RECORDS PROVIDED section start

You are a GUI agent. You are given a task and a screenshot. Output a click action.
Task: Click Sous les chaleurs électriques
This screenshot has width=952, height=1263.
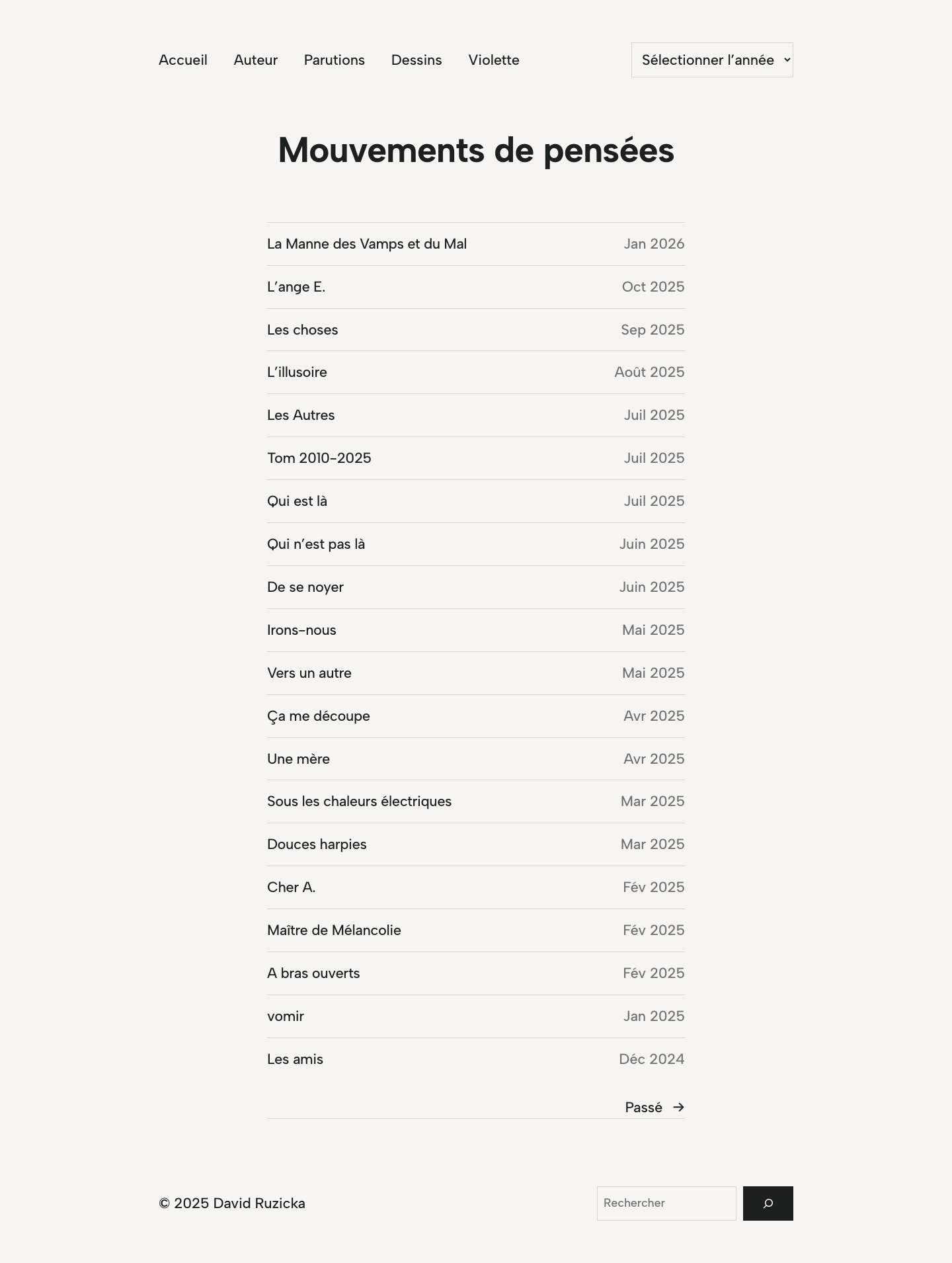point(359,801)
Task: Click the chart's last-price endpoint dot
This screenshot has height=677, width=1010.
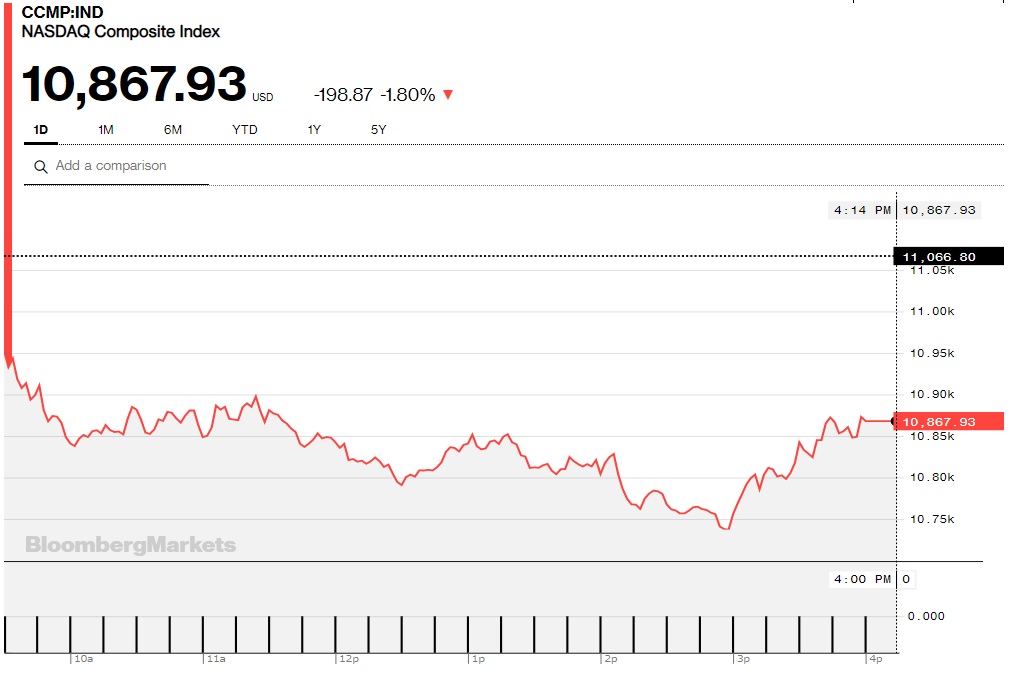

RECORDS PROVIDED section end

WHAT TO WORK ON:
Give an exact copy of the line containing "Task: Click the" and every line after it through the end of the entries. Pictures are to be dropped.

ANSWER TO THE EXERCISE:
Task: Click the chart's last-price endpoint dot
This screenshot has height=677, width=1010.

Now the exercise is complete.